The 49ers signed Davis signed a six-year deal that included $23 million last September.
To me, Finley will answer this question himself by the type of 2011 season he produces. If he becomes the type of 16-game weapon many people believe he can be, it's going to be hard for the Packers to part ways with him.
Michael of Tallahassee, Fla., writes: How does the exemption(s) work that I'm hearing about regarding the salary cap? Specifically is this something that will be a permanent part of the upcoming labor agreement or is it a temporary thing to benefit the teams who are currently over the proposed salary cap and will go away in a couple of years.?
Kevin Seifert: For something like this, it's best to consult with former Packers contract negotiator Andrew Brandt, who is now an analyst for ESPN and the National Football Post. This year, writes Brandt, teams can reduce one player's cap charge by $3 million. So, in essence, the cap will be $120 million plus a $3 million exception, or $123 million. In 2012, the exception will be $1.5 million, but the exception is not built in to every year of the proposed CBA.
Zayne of Houston writes: What do you think of the chances that Clinton Portis comes to the Vikings? He is widely known as the best blocking RB in the league and the Vikings could definitely use him on third down with a rookie QB for protection and a safety gauge much like they used to use Chester Taylor.
Kevin Seifert: I suppose anything is possible, especially with a new coaching staff that surely has different ideas than its predecessor. And it's true, the Vikings first tried to sign LaDainian Tomlinson as a third-down back last season before drafting rookie Toby Gerhart.

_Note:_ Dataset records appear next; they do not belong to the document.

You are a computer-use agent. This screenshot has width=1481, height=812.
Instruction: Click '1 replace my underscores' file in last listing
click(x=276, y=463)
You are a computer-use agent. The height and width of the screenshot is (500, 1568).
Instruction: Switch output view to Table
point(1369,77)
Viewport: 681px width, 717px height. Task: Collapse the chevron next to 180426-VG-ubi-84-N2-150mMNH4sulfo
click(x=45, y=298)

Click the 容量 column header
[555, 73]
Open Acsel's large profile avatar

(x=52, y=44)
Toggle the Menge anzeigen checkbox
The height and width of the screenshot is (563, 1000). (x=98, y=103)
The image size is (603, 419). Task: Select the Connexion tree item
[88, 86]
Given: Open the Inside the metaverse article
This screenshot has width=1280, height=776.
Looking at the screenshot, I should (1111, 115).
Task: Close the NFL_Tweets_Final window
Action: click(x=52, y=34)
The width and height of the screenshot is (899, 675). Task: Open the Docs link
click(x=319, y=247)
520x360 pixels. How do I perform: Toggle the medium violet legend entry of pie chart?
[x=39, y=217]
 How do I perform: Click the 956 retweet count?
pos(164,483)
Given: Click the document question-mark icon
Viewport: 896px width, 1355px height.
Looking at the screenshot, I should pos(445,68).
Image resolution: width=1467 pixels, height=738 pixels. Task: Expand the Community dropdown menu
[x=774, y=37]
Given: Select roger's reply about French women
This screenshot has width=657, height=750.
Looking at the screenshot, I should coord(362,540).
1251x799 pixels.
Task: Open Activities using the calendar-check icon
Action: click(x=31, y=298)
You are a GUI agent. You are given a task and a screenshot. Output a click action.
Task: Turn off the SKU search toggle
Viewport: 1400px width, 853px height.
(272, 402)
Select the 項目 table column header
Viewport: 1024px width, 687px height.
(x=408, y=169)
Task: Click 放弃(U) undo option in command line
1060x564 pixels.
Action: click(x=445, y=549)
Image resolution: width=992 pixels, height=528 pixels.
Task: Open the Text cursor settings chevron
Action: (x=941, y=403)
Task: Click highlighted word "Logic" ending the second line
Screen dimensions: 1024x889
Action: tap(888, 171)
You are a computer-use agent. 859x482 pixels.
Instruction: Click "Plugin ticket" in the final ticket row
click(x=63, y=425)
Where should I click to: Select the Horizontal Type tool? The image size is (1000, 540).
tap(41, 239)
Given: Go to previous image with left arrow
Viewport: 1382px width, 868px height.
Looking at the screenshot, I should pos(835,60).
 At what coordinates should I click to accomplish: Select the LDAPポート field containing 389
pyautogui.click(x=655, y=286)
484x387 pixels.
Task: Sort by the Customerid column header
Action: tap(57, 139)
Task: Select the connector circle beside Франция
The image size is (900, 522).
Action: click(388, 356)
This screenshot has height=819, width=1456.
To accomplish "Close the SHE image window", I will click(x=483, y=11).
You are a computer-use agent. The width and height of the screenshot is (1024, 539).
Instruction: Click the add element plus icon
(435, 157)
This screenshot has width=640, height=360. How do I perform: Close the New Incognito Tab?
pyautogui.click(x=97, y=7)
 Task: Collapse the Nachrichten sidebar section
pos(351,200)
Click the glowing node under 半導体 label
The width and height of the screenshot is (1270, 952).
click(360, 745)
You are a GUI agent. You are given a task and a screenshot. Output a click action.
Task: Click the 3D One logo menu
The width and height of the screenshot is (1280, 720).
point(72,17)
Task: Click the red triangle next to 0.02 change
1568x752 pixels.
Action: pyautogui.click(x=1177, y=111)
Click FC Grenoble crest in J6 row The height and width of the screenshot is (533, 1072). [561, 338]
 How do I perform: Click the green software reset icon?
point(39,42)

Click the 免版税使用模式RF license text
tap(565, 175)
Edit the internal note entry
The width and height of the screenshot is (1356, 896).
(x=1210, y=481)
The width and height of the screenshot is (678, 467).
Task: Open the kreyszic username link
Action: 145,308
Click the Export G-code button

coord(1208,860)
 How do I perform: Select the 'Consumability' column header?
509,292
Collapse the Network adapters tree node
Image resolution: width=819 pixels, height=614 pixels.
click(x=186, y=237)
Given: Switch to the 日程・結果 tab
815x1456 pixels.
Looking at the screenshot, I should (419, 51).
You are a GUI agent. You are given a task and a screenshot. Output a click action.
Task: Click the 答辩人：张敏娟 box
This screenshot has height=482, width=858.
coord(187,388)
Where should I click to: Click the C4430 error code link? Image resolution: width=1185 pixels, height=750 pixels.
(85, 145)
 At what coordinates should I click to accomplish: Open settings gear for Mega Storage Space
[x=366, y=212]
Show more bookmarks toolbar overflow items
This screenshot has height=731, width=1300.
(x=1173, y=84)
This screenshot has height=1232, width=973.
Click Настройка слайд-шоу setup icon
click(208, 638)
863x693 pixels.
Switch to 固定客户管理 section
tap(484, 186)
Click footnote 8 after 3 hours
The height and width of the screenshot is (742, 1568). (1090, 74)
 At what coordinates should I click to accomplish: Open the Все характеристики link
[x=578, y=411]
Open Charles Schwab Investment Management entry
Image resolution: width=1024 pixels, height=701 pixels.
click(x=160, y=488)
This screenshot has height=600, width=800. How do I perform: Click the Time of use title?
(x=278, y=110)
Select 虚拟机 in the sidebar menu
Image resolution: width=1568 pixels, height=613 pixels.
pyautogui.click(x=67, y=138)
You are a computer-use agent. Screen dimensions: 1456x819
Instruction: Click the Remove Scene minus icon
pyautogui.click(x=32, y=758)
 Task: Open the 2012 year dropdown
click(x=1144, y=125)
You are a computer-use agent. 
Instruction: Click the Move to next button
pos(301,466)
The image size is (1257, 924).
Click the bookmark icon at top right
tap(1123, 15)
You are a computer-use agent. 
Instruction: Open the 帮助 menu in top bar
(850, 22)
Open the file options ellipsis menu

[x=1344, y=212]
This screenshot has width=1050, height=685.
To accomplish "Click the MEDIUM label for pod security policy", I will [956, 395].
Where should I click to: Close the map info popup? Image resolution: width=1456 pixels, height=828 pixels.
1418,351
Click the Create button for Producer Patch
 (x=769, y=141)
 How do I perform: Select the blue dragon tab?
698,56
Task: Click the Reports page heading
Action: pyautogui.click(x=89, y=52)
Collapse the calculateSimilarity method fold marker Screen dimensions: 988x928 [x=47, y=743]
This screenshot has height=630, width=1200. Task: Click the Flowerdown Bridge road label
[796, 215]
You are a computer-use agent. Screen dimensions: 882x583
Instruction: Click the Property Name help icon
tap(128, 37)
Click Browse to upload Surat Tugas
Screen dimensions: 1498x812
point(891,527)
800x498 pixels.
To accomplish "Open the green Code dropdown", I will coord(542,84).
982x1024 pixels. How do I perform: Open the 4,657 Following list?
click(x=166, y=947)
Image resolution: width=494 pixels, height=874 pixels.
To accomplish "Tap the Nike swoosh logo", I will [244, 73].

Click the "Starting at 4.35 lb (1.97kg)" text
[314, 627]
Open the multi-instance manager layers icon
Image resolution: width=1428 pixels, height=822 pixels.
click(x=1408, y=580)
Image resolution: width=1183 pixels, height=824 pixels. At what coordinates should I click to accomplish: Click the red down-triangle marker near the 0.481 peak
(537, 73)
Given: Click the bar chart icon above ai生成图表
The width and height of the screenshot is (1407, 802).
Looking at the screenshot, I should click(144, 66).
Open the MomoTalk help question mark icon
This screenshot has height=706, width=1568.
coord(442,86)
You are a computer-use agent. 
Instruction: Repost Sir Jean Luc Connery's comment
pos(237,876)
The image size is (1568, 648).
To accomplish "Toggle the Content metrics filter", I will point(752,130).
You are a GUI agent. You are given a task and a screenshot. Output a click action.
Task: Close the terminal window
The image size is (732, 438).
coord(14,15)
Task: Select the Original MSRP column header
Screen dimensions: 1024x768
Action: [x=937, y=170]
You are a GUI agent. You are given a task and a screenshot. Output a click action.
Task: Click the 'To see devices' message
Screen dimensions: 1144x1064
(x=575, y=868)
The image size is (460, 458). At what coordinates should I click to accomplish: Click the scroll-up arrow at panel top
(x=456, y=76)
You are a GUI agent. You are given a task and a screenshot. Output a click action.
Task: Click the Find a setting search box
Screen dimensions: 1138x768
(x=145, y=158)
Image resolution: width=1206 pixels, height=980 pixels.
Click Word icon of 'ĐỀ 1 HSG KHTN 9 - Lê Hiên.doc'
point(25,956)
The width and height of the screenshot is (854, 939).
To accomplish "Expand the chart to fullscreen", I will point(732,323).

But like Tomlinson, I don't think Portis would consider the Vikings his top option. As long as Adrian Peterson stays healthy, the No. 2 back in Minnesota won't play a lot. I'm not sure if the Vikings want a veteran backup for him, and I really don't think Portis would prefer to sign there if he had options.
Wayne of Lake Worth, Fla., writes: Receiver Derrick Williams of the Detroit Lions...In or Out?
Kevin Seifert: With Stefan Logan as a kickoff/punt returner, and rookie Titus Young expected to serve as the No. 3 receiver, the best Williams could do is the No. 4 receiver. He's had two years in that role. I wonder if the Lions' patience has run out.
Anton of Lowell, Ark., saw last week's discussion of the Bears' aging defense and wrote: Can you detail the Bears' talent pool of up and coming players on defense? It seems like they have failed to develop new draft picks (ala Lance Briggs) lately, and I'm scared we'll be seriously hurting once the 2000-04 guys are out the door. Can you shed any positive light on recent draft picks? Is our player development seriously lacking? If so, what can we attribute our recent dry spell to? Why have our new guys on D not taken the next step (Nick Roach, Corey Graham, Zack Bowman)?
Kevin Seifert: The Bears don't have much patience with their cornerbacks. I will say that. We've seen some really good play from Graham and Bowman in the past two years, but both got pushed deep down the depth chart after a couple of poor games. I especially wouldn't rule out the possibility of Bowman re-emerging as a starting-quality player, but it'll take an exceptional training camp to win back the Bears' trust.
One young player I really like is nickel back D.J. Moore, who had four interceptions, eight pass breakups and one touchdown last season. He seems to have a knack for the ball and understands pass coverage. Of course, we were saying the same about Bowman last year at this time. But if you're looking for some hope among the Bears' younger veterans, Moore is a worthy candidate.